Elle s'avance au milieu de la cour d'assises de Paris, comme une actrice qui viendrait recevoir un trophée. Elle a mis son chandail blanc, chic et sexe, et cela fait un moment qu'elle suivait un régime «hyperstrict» pour qu'il la moule, juste comme il faut. Le décolleté laisse deviner un petit tatouage, elle a choisi un nouveau blond pour ses cheveux. Ça lui va bien. Elle vient d'appeler son mari sur son portable, le dernier modèle, celui où l'interlocuteur s'affiche sur l'écran en même temps qu'il vous parle. Elle travaille maintenant pour une grande chaîne de télé, tout lui réussit, elle le sait, mais elle veut plus que ça. A la barre des témoins, elle prend le micro.
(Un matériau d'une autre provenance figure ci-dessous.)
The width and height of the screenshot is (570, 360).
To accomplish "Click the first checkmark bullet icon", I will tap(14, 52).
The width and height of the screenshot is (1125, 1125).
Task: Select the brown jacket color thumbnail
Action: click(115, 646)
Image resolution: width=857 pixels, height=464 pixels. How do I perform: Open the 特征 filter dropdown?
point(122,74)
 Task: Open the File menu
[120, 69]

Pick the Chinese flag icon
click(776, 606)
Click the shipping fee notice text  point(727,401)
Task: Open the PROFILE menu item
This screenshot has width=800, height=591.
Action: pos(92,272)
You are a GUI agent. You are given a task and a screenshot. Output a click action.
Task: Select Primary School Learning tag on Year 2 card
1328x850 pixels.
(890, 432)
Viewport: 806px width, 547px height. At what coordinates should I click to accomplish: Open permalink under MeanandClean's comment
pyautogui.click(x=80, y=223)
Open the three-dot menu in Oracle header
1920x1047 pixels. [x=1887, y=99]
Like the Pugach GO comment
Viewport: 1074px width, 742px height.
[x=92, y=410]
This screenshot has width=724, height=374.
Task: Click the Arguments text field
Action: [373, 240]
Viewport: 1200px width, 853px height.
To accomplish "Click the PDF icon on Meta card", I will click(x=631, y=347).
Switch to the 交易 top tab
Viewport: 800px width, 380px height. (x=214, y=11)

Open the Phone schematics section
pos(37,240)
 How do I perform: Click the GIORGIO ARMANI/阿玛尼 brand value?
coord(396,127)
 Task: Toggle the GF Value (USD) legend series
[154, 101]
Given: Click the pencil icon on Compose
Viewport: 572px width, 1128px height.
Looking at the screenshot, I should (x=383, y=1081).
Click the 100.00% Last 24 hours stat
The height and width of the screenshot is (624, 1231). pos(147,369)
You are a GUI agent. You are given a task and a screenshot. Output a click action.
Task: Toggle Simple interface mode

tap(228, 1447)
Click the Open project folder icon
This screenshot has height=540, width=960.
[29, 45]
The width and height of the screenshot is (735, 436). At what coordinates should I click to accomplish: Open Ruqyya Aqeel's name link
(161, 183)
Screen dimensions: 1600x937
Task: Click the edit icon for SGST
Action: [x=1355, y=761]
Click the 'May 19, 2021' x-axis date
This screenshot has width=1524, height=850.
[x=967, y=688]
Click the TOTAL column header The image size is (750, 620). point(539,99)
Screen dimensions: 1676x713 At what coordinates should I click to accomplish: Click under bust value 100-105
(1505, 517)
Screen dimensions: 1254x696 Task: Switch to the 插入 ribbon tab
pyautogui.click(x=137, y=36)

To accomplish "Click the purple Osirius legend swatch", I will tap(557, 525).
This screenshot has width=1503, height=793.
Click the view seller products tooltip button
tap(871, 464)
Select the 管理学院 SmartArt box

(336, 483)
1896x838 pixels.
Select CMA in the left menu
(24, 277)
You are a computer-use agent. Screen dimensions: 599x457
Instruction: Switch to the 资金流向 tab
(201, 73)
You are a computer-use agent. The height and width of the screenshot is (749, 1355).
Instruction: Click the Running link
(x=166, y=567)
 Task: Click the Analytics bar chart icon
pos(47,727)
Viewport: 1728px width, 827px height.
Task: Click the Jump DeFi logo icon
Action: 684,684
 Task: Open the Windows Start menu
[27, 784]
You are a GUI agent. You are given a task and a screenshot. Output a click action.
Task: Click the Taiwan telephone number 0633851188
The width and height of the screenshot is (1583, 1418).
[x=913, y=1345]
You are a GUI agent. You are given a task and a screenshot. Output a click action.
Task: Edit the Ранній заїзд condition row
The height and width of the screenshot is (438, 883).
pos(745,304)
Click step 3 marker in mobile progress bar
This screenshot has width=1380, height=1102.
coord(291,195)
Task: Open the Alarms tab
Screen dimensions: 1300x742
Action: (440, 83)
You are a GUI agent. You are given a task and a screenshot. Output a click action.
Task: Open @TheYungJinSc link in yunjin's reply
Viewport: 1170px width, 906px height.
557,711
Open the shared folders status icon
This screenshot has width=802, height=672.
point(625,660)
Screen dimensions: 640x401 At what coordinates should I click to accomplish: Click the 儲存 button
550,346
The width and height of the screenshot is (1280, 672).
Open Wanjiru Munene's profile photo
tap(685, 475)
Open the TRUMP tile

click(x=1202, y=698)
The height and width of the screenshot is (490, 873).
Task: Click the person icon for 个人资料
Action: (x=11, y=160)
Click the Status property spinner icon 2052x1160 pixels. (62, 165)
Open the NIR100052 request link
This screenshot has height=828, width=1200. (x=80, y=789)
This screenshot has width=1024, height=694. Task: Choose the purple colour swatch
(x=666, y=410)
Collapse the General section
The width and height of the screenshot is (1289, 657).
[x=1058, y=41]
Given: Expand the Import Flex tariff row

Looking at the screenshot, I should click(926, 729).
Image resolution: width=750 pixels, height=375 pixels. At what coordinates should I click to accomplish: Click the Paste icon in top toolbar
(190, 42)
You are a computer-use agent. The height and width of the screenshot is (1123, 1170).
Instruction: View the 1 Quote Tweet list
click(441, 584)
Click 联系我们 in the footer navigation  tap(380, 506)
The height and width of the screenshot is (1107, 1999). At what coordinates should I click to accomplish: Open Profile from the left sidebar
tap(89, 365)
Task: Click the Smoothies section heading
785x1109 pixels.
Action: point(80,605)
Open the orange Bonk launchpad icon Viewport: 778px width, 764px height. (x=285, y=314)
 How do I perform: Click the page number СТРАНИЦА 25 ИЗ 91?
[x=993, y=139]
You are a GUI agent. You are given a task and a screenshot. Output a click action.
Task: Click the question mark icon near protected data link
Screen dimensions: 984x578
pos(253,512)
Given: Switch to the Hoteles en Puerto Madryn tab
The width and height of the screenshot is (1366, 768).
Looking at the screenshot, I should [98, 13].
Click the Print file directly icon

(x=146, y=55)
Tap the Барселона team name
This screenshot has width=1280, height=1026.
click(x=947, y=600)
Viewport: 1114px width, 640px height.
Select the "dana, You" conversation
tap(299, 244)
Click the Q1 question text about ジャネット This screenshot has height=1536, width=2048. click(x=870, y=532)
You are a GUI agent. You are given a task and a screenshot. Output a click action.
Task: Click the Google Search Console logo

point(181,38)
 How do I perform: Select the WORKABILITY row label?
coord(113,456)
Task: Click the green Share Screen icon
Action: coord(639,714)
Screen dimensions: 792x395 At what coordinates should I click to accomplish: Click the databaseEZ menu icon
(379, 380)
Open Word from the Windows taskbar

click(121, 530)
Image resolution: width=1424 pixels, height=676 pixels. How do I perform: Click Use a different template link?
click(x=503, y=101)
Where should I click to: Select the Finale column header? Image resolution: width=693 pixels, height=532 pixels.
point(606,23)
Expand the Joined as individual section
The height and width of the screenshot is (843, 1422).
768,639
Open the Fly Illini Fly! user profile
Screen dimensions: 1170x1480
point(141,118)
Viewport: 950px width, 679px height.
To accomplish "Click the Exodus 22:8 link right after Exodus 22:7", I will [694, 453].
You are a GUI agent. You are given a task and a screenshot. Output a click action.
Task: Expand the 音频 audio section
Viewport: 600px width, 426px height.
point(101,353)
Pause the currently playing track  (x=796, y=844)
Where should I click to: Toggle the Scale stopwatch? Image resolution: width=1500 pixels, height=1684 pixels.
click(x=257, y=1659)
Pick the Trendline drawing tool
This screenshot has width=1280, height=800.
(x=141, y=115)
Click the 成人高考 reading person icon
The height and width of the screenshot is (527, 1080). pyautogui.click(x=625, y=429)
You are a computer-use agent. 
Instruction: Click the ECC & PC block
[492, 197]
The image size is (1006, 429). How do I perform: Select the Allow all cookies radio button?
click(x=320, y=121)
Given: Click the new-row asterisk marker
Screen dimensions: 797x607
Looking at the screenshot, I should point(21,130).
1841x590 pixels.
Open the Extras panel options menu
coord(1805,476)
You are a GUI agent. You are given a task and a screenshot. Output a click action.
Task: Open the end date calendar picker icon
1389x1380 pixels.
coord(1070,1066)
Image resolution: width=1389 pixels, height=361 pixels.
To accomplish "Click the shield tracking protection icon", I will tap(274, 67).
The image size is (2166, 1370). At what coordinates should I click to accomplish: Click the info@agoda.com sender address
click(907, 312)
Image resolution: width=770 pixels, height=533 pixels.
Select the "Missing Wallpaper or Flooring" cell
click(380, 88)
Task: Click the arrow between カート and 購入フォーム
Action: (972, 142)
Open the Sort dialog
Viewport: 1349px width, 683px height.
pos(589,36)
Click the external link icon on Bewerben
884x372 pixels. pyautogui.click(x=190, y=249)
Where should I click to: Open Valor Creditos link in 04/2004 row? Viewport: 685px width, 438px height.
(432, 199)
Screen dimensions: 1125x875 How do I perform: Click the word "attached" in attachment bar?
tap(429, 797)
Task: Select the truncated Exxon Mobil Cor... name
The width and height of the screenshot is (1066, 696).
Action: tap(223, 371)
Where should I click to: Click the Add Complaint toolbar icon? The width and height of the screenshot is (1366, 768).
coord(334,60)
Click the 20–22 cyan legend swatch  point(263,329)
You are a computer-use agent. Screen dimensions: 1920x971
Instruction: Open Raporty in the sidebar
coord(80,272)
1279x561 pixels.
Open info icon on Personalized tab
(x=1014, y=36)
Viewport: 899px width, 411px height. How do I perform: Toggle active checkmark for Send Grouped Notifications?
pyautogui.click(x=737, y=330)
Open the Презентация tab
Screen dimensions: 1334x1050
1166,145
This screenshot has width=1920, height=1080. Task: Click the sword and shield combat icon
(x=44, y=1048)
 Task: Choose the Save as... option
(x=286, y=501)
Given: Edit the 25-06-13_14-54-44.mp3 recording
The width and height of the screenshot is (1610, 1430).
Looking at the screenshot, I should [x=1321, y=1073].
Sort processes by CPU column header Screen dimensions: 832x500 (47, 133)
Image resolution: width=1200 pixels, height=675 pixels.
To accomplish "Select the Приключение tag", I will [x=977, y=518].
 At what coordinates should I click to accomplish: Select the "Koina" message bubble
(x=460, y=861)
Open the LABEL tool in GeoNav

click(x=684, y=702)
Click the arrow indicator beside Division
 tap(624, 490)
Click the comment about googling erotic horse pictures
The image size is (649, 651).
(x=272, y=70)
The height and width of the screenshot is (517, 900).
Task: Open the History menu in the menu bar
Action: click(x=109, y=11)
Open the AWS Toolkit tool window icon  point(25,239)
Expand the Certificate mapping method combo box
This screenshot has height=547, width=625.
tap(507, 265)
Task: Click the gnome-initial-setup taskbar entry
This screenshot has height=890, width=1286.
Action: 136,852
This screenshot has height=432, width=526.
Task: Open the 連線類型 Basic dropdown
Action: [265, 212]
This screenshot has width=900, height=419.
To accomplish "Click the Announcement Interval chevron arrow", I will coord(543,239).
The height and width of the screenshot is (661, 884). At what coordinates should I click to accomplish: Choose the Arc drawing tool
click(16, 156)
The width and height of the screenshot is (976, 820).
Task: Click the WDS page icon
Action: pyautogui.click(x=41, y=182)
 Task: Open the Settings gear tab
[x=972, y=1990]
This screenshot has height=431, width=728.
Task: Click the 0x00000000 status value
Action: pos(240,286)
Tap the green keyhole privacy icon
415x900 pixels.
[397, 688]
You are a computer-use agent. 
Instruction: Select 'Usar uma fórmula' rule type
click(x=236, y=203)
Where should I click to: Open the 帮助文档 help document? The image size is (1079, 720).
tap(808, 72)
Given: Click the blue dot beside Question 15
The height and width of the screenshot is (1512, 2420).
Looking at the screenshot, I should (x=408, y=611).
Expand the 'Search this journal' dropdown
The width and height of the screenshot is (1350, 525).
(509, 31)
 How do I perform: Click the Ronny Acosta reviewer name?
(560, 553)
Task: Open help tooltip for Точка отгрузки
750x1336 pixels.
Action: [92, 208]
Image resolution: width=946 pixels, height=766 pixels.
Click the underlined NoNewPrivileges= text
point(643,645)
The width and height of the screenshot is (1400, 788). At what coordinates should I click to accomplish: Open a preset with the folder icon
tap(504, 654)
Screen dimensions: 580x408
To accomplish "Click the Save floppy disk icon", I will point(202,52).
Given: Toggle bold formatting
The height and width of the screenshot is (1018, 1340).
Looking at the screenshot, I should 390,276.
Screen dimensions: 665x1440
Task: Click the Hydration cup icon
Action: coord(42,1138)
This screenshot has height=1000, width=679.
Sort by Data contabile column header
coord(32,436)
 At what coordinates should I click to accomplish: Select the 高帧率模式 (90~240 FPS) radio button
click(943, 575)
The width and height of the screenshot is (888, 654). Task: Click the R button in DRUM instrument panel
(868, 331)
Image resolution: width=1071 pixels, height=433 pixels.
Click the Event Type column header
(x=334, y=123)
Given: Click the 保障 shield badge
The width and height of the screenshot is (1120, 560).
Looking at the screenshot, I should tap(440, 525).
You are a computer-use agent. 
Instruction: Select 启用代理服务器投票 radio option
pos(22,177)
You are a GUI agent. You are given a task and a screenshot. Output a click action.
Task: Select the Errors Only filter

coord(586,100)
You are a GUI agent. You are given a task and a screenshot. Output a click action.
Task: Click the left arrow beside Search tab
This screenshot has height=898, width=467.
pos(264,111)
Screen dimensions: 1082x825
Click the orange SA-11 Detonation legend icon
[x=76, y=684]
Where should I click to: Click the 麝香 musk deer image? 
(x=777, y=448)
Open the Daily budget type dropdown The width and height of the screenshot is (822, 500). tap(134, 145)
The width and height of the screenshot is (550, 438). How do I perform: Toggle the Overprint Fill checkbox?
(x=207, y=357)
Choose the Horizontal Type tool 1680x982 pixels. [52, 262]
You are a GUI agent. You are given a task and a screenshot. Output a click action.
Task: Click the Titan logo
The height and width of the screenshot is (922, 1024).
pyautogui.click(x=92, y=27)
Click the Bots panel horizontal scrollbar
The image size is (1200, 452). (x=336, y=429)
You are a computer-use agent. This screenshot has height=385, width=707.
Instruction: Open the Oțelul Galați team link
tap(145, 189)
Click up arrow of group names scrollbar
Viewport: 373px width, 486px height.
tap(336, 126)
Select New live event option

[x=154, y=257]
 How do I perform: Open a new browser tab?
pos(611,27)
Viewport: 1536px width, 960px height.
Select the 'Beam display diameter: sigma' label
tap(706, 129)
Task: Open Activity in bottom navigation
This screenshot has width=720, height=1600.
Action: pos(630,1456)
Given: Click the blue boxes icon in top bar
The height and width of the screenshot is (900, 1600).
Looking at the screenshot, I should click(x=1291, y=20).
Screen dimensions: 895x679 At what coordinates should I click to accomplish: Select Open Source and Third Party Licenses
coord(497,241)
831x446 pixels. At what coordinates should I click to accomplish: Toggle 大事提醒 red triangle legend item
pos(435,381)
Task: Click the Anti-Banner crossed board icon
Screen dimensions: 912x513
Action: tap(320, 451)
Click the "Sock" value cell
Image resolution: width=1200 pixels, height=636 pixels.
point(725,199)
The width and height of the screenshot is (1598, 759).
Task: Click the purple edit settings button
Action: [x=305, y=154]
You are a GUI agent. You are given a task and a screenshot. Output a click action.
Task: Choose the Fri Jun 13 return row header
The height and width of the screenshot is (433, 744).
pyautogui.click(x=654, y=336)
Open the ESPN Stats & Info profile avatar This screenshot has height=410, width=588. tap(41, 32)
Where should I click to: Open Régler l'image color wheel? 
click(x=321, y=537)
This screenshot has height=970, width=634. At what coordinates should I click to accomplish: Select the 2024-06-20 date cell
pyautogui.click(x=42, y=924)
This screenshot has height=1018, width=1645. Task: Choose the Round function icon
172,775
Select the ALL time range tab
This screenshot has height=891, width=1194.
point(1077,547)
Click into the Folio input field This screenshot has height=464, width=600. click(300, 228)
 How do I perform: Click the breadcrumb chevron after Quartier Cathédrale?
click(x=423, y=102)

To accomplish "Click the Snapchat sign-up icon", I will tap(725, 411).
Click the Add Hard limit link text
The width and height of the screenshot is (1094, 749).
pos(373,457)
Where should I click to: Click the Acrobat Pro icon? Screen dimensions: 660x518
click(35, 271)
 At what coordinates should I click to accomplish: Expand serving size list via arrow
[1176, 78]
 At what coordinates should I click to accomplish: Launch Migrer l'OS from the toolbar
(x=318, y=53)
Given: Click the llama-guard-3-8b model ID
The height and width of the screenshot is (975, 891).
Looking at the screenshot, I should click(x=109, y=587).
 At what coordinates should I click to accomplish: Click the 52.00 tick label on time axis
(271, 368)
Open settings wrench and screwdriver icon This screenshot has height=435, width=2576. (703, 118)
Voix chaude, intonation de scène : «Je m'appelle Karine Duchochois, je suis née le 6 décembre 1977 à Calais.» Elle a un sourire, comme un triomphe et elle jette ses succès, sa beauté au milieu des ors et hermines des assises. «Rien de ce qu'on m'a fait ne m'a cassée. Au contraire : je suis devenue mieux qu'avant.»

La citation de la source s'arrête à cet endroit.